YOUR ASSIGNMENT: Every line in the records below between the one holding "Where should I click to: Click the 接口/配件" and the one holding "Click the 内訳 section header", inclusive, is to be set down exactly; all other lines are to be left out.

[Stored data entries]
/---

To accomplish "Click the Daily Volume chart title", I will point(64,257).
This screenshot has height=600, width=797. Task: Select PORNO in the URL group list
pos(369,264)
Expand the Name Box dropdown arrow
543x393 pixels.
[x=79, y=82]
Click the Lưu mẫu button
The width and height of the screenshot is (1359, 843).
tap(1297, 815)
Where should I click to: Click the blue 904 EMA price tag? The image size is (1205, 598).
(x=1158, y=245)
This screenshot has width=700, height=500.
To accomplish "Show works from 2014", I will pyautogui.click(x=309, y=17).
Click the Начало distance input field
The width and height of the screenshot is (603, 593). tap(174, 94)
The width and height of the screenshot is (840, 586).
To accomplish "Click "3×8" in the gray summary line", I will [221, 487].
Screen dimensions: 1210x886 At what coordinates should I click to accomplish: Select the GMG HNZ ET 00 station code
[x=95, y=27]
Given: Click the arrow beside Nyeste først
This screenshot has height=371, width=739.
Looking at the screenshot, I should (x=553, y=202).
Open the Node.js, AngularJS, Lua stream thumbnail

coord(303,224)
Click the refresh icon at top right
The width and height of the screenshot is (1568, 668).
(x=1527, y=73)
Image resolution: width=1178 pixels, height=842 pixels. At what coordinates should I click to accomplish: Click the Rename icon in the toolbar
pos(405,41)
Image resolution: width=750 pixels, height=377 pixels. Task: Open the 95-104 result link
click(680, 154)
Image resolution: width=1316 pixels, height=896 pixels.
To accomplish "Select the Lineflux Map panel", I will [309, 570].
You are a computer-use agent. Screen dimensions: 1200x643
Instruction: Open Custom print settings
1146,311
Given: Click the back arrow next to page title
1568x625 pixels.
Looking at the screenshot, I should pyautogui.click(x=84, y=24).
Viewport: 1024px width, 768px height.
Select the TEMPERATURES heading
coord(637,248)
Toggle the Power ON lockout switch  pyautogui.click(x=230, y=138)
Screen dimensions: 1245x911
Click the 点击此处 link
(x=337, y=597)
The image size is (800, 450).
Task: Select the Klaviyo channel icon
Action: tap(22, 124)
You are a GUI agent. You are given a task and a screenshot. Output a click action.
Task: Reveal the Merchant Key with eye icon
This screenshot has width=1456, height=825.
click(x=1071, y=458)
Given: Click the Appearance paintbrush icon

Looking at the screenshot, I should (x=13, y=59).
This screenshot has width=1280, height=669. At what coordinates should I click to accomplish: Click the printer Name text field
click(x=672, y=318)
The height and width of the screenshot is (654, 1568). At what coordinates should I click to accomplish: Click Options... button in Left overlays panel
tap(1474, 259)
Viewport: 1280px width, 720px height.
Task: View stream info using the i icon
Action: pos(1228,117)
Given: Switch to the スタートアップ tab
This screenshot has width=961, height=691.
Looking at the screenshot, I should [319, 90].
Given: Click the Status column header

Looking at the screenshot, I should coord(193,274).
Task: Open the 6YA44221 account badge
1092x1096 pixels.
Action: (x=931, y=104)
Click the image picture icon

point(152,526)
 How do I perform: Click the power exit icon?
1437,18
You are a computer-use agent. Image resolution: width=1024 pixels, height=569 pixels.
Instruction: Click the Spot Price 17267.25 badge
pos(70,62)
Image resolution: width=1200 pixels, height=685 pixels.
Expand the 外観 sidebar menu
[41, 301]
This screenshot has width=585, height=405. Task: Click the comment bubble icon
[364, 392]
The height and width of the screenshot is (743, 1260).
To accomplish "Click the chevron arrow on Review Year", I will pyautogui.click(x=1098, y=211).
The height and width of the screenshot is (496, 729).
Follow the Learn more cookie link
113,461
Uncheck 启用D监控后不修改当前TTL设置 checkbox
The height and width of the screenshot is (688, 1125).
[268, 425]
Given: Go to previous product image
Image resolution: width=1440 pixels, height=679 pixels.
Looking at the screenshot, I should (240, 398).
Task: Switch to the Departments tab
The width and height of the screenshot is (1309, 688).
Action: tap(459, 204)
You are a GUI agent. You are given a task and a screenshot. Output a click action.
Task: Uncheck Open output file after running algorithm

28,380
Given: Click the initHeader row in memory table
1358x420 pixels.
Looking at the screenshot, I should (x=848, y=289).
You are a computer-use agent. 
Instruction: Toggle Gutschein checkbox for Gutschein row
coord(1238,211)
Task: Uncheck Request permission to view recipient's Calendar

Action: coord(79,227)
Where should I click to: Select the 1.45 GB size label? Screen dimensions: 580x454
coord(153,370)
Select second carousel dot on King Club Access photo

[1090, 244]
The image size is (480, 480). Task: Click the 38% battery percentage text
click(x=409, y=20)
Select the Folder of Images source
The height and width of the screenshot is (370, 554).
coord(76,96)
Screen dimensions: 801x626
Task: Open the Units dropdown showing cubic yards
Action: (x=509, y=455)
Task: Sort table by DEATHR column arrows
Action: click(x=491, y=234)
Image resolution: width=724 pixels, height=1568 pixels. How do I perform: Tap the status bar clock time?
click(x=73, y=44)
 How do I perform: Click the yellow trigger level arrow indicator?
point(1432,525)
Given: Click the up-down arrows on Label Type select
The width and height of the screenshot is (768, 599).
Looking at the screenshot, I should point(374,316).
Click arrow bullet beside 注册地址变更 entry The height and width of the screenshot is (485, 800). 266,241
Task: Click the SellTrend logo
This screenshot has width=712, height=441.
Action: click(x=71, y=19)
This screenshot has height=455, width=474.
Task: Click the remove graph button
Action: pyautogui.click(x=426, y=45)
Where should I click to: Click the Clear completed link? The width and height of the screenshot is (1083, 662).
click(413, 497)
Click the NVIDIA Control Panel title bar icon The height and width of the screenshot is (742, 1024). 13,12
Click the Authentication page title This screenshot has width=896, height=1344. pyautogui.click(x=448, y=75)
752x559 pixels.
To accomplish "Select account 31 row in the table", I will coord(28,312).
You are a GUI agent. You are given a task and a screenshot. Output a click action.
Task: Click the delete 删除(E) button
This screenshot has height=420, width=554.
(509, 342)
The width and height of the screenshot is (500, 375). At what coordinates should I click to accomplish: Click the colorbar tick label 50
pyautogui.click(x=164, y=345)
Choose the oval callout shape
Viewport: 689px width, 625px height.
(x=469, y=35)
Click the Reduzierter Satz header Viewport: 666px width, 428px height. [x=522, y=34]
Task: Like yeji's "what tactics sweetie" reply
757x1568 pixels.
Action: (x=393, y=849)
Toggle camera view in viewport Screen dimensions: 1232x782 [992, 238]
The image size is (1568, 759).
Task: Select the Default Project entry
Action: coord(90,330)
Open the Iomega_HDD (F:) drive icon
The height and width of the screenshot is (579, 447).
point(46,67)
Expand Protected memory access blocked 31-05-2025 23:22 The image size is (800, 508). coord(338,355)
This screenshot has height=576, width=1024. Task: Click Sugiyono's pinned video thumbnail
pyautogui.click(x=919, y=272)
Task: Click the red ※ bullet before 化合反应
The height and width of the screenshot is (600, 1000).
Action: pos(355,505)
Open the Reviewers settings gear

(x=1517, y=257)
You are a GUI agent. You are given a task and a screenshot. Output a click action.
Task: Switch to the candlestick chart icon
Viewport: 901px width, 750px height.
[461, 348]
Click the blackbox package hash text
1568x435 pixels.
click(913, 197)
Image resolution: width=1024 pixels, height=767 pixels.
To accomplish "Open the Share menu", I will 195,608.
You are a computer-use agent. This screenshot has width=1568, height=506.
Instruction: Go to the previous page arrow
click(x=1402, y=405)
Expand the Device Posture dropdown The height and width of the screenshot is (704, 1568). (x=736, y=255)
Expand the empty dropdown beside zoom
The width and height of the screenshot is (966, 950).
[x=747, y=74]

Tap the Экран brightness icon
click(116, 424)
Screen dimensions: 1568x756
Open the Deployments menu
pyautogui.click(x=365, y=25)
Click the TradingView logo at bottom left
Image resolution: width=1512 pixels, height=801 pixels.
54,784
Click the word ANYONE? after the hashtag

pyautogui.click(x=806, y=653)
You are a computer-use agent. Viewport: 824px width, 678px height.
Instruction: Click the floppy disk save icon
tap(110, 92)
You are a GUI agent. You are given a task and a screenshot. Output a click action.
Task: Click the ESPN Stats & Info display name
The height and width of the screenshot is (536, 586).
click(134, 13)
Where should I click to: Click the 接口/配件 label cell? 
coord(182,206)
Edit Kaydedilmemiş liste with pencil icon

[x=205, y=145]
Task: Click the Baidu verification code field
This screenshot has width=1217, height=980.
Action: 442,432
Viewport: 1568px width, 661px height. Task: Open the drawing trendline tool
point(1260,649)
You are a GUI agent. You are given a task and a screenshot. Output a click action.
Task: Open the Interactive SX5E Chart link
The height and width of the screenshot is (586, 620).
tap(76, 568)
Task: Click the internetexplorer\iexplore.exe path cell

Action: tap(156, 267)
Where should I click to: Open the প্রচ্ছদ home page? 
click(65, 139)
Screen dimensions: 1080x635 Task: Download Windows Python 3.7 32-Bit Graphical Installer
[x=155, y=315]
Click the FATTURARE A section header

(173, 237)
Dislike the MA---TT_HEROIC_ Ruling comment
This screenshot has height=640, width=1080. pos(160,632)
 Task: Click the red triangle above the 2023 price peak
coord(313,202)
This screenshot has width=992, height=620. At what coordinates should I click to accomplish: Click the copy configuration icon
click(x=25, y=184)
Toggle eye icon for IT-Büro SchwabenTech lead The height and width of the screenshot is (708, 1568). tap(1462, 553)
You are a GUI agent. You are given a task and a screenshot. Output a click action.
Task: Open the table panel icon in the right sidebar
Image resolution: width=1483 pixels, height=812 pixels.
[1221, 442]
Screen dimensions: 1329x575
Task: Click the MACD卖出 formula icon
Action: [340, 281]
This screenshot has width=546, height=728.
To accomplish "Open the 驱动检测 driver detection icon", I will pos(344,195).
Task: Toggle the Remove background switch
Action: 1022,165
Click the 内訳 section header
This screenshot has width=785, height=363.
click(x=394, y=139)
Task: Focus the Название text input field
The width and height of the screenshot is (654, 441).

\---

ANSWER TO THE PROBLEM:
Where should I click to: Click the 接口/配件 label cell? 
coord(182,206)
Edit Kaydedilmemiş liste with pencil icon

[x=205, y=145]
Task: Click the Baidu verification code field
This screenshot has width=1217, height=980.
Action: 442,432
Viewport: 1568px width, 661px height. Task: Open the drawing trendline tool
point(1260,649)
You are a GUI agent. You are given a task and a screenshot. Output a click action.
Task: Open the Interactive SX5E Chart link
The height and width of the screenshot is (586, 620).
tap(76, 568)
Task: Click the internetexplorer\iexplore.exe path cell

Action: tap(156, 267)
Where should I click to: Open the প্রচ্ছদ home page? 
click(65, 139)
Screen dimensions: 1080x635 Task: Download Windows Python 3.7 32-Bit Graphical Installer
[x=155, y=315]
Click the FATTURARE A section header

(173, 237)
Dislike the MA---TT_HEROIC_ Ruling comment
This screenshot has height=640, width=1080. pos(160,632)
 Task: Click the red triangle above the 2023 price peak
coord(313,202)
This screenshot has width=992, height=620. At what coordinates should I click to accomplish: Click the copy configuration icon
click(x=25, y=184)
Toggle eye icon for IT-Büro SchwabenTech lead The height and width of the screenshot is (708, 1568). tap(1462, 553)
You are a GUI agent. You are given a task and a screenshot. Output a click action.
Task: Open the table panel icon in the right sidebar
Image resolution: width=1483 pixels, height=812 pixels.
[1221, 442]
Screen dimensions: 1329x575
Task: Click the MACD卖出 formula icon
Action: [340, 281]
This screenshot has width=546, height=728.
To accomplish "Open the 驱动检测 driver detection icon", I will pos(344,195).
Task: Toggle the Remove background switch
Action: 1022,165
Click the 内訳 section header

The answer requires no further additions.